**Problem details**
Only the lines below from the one that holds "Image resolution: width=1600" through the one that holds "avatar of the" should appear in the answer, copied exactly, end lines included and pictures omitted.

**Data to use**
[Start of Attachment]

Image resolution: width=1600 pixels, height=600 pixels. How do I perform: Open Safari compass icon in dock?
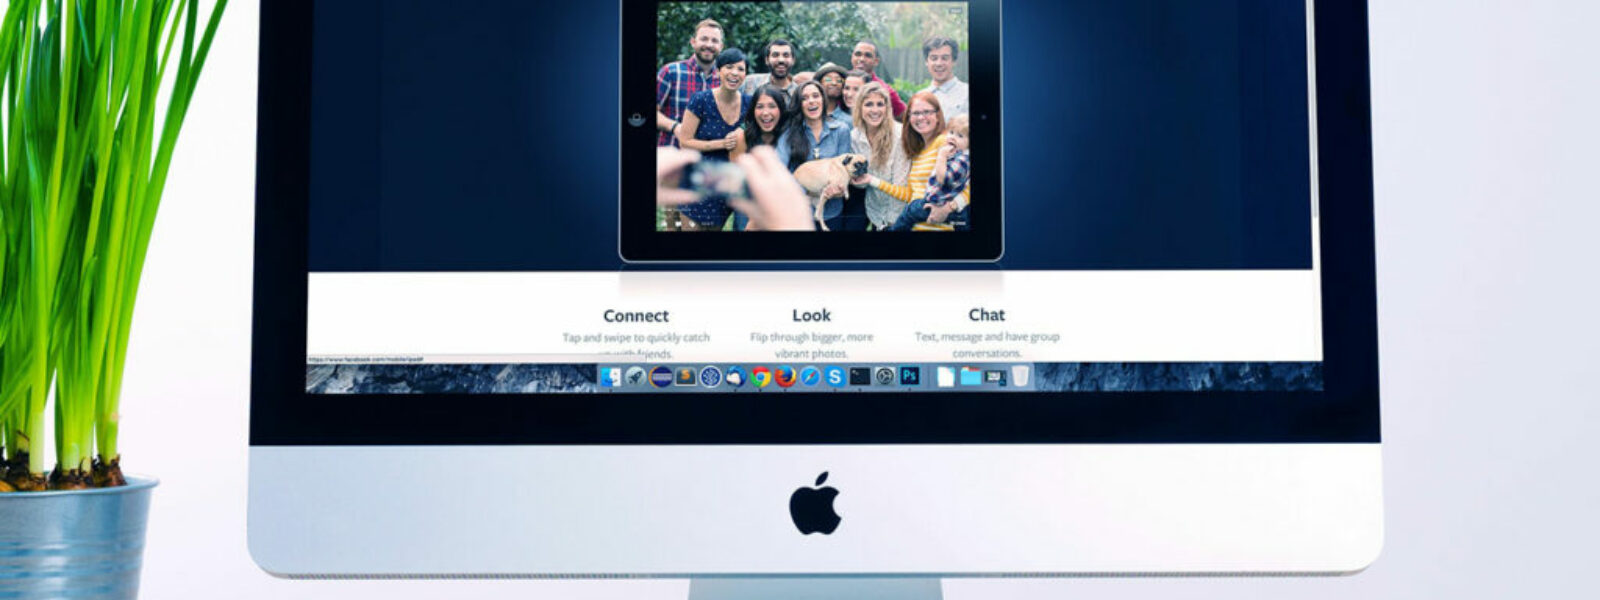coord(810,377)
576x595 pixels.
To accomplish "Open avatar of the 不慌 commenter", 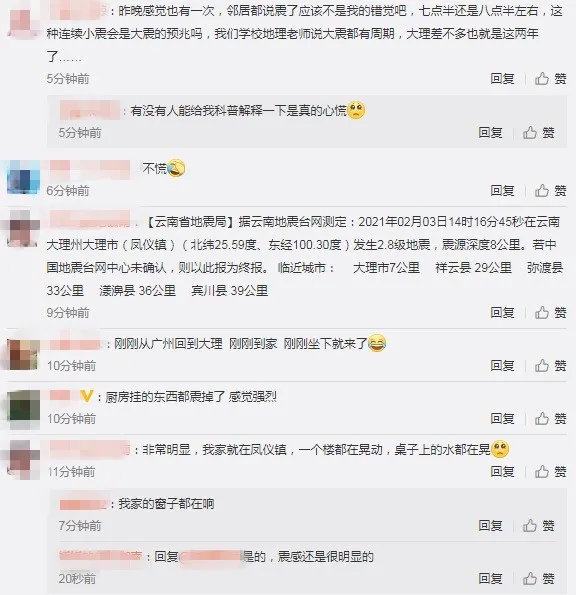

[End of Attachment]
[Start of Attachment]

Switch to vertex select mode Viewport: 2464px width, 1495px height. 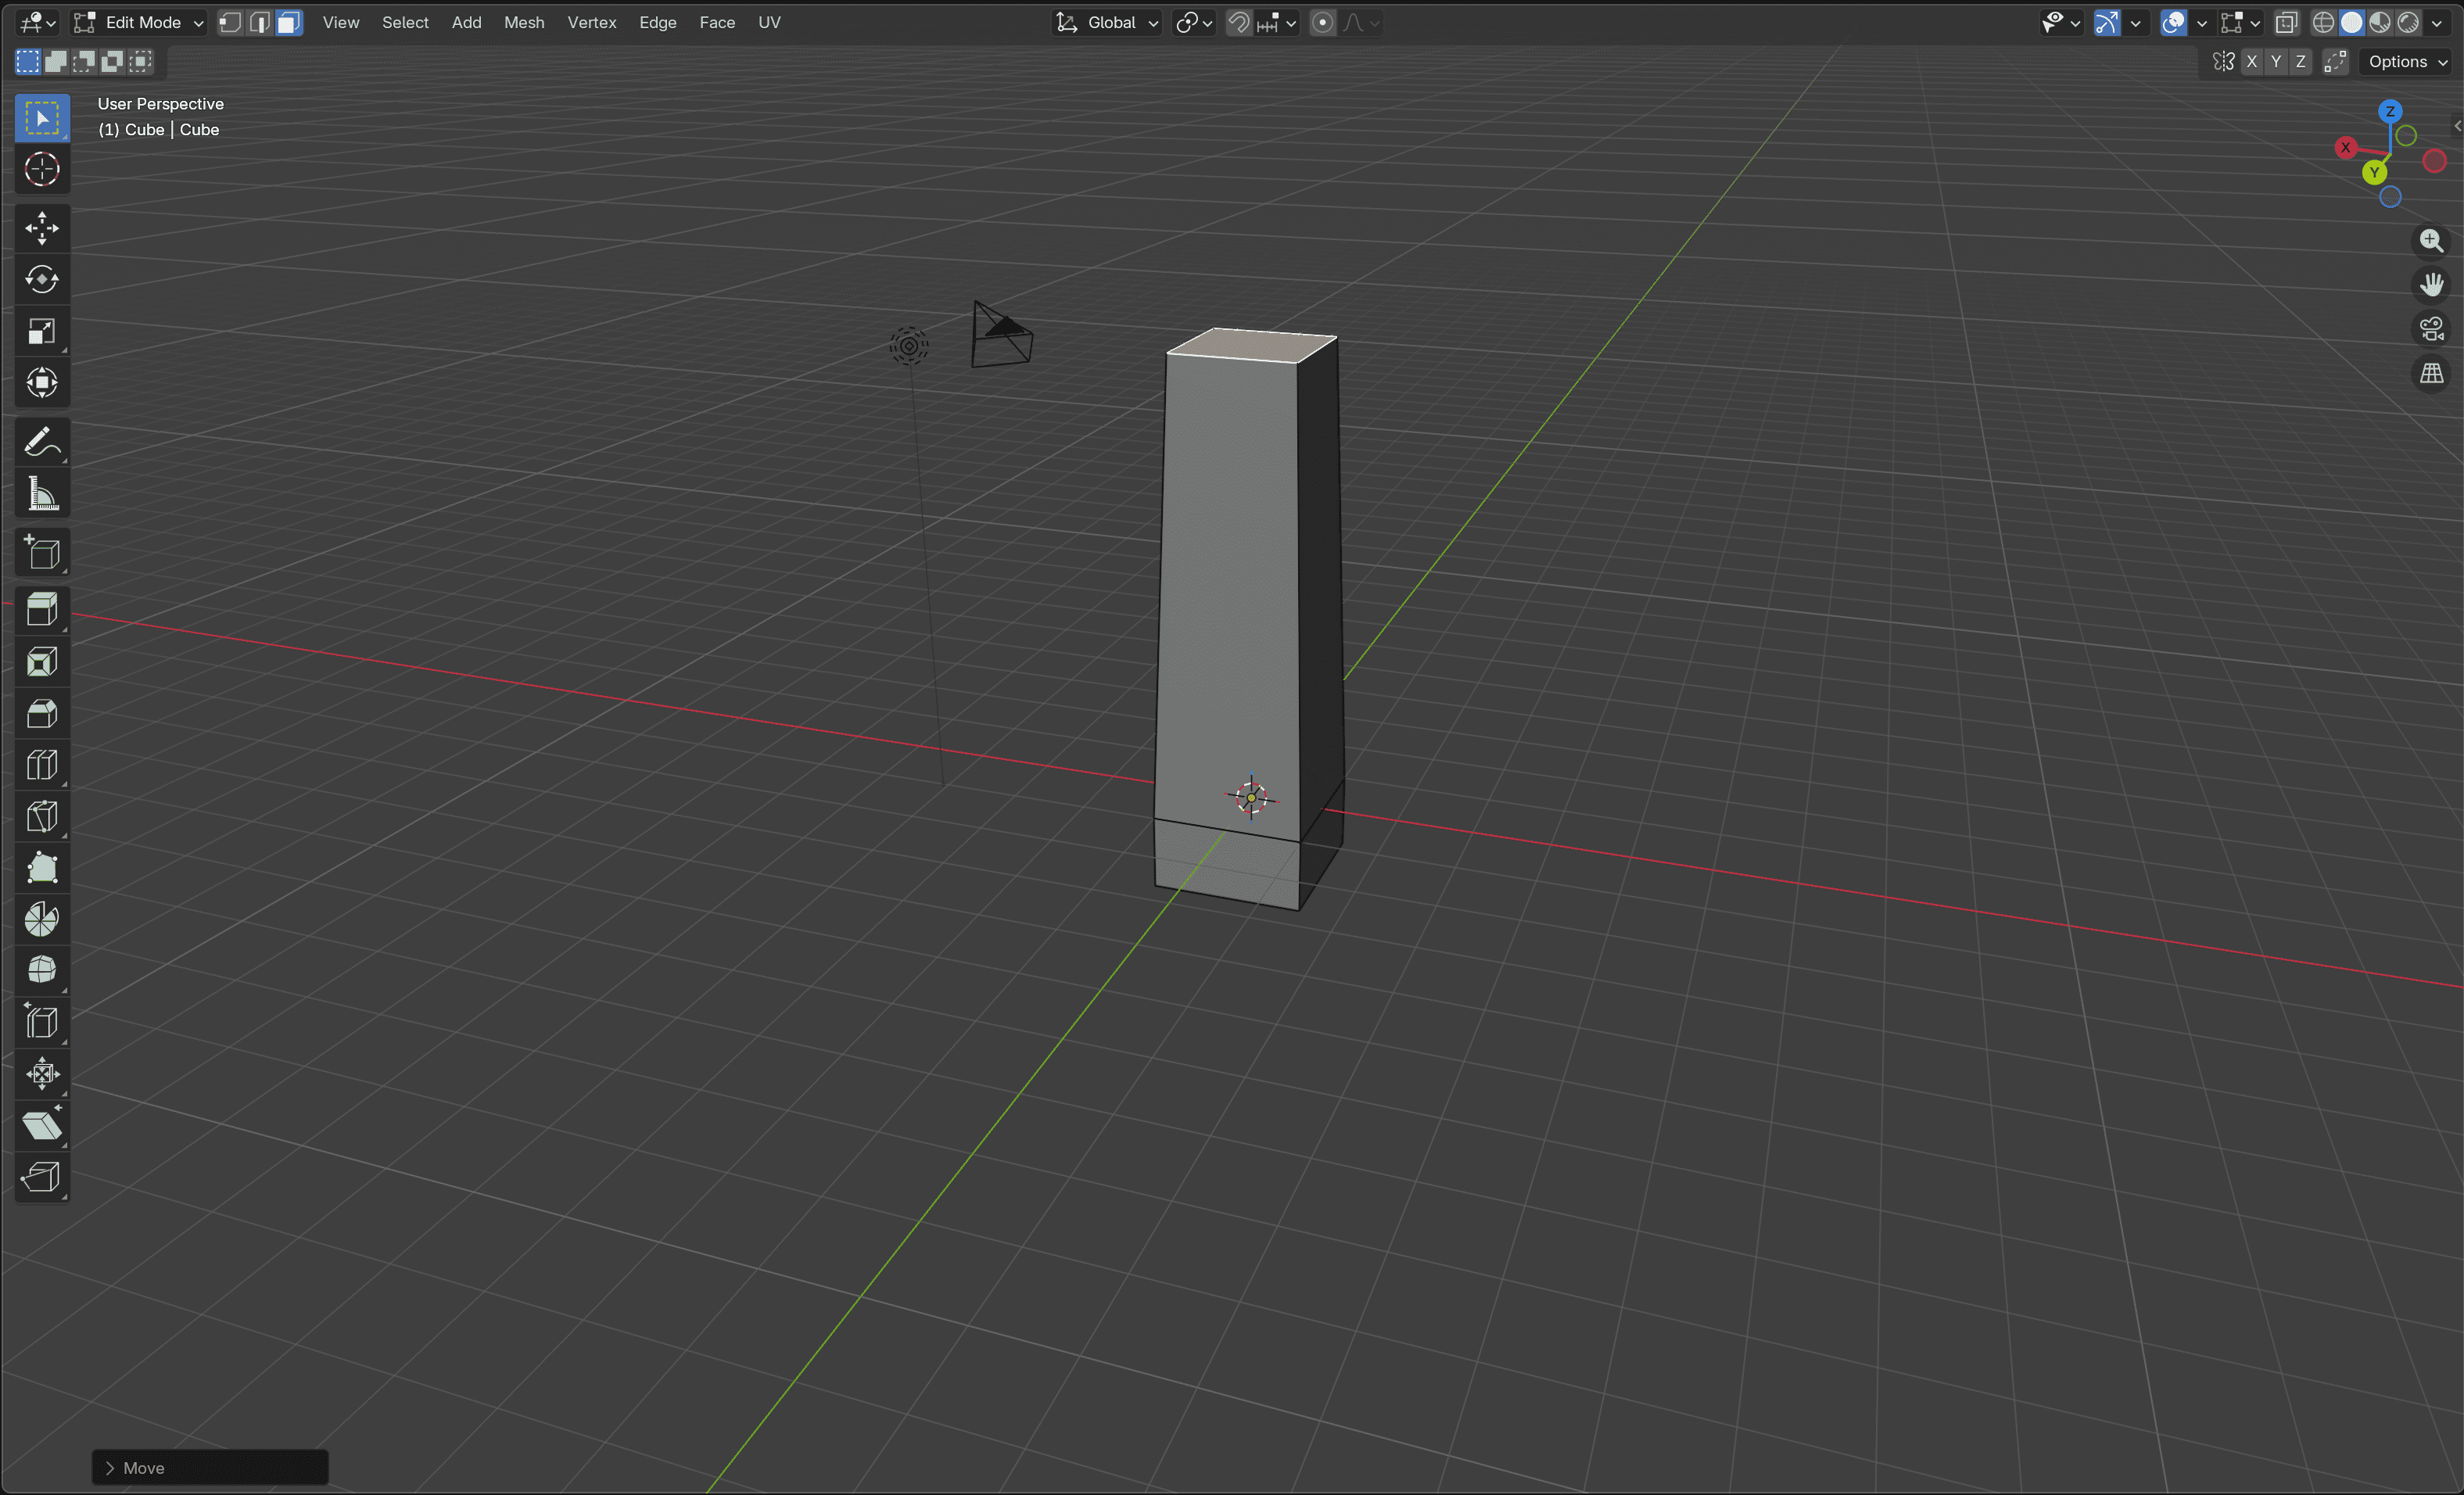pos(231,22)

[End of Attachment]
[Start of Attachment]

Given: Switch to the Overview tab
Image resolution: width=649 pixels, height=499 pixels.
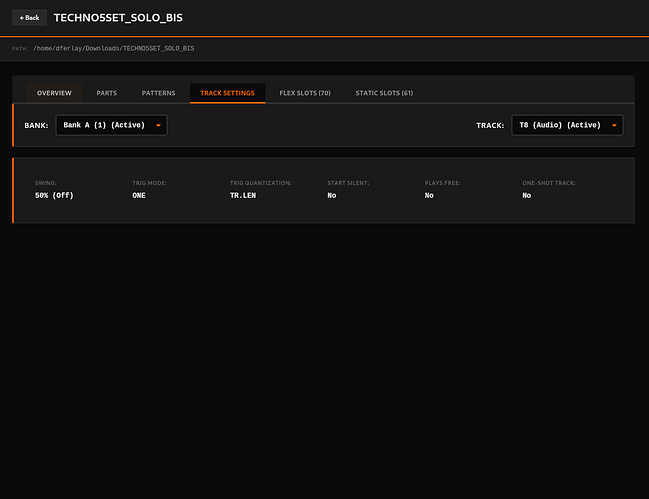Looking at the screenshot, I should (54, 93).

[End of Attachment]

**Your response**
Image resolution: width=1600 pixels, height=600 pixels. How do I perform: Open Safari compass icon in dock?
coord(810,377)
576x595 pixels.
To accomplish "Open avatar of the 不慌 commenter", 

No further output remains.